→ **Working data**
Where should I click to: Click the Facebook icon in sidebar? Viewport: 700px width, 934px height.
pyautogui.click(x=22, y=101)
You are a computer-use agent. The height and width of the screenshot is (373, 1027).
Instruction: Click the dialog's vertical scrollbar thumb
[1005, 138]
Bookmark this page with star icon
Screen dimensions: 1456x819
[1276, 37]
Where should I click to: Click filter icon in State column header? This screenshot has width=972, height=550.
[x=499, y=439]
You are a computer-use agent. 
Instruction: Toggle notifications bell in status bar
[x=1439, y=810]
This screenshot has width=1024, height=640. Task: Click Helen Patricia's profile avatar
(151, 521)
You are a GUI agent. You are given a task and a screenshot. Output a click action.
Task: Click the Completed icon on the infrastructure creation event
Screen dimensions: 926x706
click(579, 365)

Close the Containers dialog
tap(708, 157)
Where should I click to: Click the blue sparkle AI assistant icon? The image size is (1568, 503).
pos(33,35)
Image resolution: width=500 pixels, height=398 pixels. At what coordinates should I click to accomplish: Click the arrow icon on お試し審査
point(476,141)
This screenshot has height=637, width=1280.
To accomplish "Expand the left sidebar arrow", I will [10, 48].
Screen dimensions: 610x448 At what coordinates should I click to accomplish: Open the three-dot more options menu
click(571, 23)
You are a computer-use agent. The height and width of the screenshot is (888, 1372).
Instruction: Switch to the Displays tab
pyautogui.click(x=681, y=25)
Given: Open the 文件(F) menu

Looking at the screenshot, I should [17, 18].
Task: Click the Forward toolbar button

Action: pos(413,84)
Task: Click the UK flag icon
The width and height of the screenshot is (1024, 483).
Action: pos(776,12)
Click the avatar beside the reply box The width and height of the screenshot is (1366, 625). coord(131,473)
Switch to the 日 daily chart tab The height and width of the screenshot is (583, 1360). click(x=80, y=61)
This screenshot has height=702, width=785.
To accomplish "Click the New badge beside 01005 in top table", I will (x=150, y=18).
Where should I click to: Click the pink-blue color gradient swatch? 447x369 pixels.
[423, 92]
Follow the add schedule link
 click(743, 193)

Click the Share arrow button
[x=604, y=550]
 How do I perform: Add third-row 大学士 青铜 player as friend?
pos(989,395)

→ **Aim**
Could you rewrite the listing above with every "Instruction" renamed to "Command" and everything else left untouched?

→ **Task response**
Where should I click to: Click the Facebook icon in sidebar? Viewport: 700px width, 934px height.
pyautogui.click(x=22, y=101)
You are a computer-use agent. The height and width of the screenshot is (373, 1027).
Command: Click the dialog's vertical scrollbar thumb
[1005, 138]
Bookmark this page with star icon
Screen dimensions: 1456x819
[1276, 37]
Where should I click to: Click filter icon in State column header? This screenshot has width=972, height=550.
[x=499, y=439]
You are a computer-use agent. 
Command: Toggle notifications bell in status bar
[x=1439, y=810]
This screenshot has width=1024, height=640. Task: Click Helen Patricia's profile avatar
(151, 521)
You are a GUI agent. You are given a task and a screenshot. Output a click action.
Task: Click the Completed icon on the infrastructure creation event
Screen dimensions: 926x706
click(579, 365)

Close the Containers dialog
tap(708, 157)
Where should I click to: Click the blue sparkle AI assistant icon? The image size is (1568, 503).
pos(33,35)
Image resolution: width=500 pixels, height=398 pixels. At what coordinates should I click to accomplish: Click the arrow icon on お試し審査
point(476,141)
This screenshot has height=637, width=1280.
To accomplish "Expand the left sidebar arrow", I will [10, 48].
Screen dimensions: 610x448 At what coordinates should I click to accomplish: Open the three-dot more options menu
click(571, 23)
You are a computer-use agent. The height and width of the screenshot is (888, 1372).
Command: Switch to the Displays tab
pyautogui.click(x=681, y=25)
Given: Open the 文件(F) menu

Looking at the screenshot, I should [17, 18].
Task: Click the Forward toolbar button

Action: pos(413,84)
Task: Click the UK flag icon
The width and height of the screenshot is (1024, 483).
Action: pos(776,12)
Click the avatar beside the reply box The width and height of the screenshot is (1366, 625). coord(131,473)
Switch to the 日 daily chart tab The height and width of the screenshot is (583, 1360). click(x=80, y=61)
This screenshot has height=702, width=785.
To accomplish "Click the New badge beside 01005 in top table", I will (x=150, y=18).
Where should I click to: Click the pink-blue color gradient swatch? 447x369 pixels.
[423, 92]
Follow the add schedule link
 click(743, 193)

Click the Share arrow button
[x=604, y=550]
 How do I perform: Add third-row 大学士 青铜 player as friend?
pos(989,395)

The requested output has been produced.